If the weather holds, the month will bring with it an escalation of outdoor activities such as awkward company picnics, spectator-sport sunburns, rafting catastrophes and pickleball injuries. 

To make you feel comfortable about the coming season, here are 10 myths and clarifications about the sunny months.

Edgy Cartoon

Quick! Call the mayo clinic

  1. MYTH: Mayonnaise left outside at a picnic can cause you great stomach upset, or worse. CLARIFICATION: Only if you eat it. What the hell’s wrong with you?
  2. MYTH: Wearing a life vest while river rafting could save your life if your raft overturns. CLARIFICATION: You will not need to wear a figure-insulting vest to prevent your drowning if you opt to sit on a riverbank watching other people’s rafts overturn. Should you decide to wade in to help rescue anyone, we can assume no liability for the consequences.
  3. MYTH: Leaving your dog in a locked automobile in 100-degree weather will likely kill the little critter. CLARIFICATION: So will leaving your dog in an unlocked automobile. Dogs do not have opposable thumbs and are not capable of opening car doors. This is why so few of them are employed as parking valets or carjackers.
  4. MYTH: If you eat a substantial meal, it’s wise to not go back into the water for at least an hour. CLARIFICATON: If the meal’s that good, who even needs to go back in the water? An alternative suggestion would be to ask for seconds then nap until the tide rolls in.
  1. MYTH: Sweating while participating in outdoor sports is healthy since this process is nature’s cooling system. CLARIFICATON: That may be true but it only pertains to humans.  Ergo, filling your home’s swamp cooler with human perspiration is inadvisable.
  2. MYTH: The owner of a vacation home you’re renting has locked certain closets to prevent your looking in them. CLARIFICATION: The owner probably wouldn’t care that much if you looked in the closets—only if you stole his or her stash of credit cards and opioids.

# Records shown
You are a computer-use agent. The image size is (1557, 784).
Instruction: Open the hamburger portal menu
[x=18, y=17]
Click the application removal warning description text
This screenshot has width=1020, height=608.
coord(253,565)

# How to complete this task
Reproduce, word for word, the passage of the summer myths text that opens with the words containing "1. MYTH: Sweating" and closes with "cards and opioids.".

# Solution
1. MYTH: Sweating while participating in outdoor sports is healthy since this process is nature’s cooling system. CLARIFICATON: That may be true but it only pertains to humans.  Ergo, filling your home’s swamp cooler with human perspiration is inadvisable.
  2. MYTH: The owner of a vacation home you’re renting has locked certain closets to prevent your looking in them. CLARIFICATION: The owner probably wouldn’t care that much if you looked in the closets—only if you stole his or her stash of credit cards and opioids.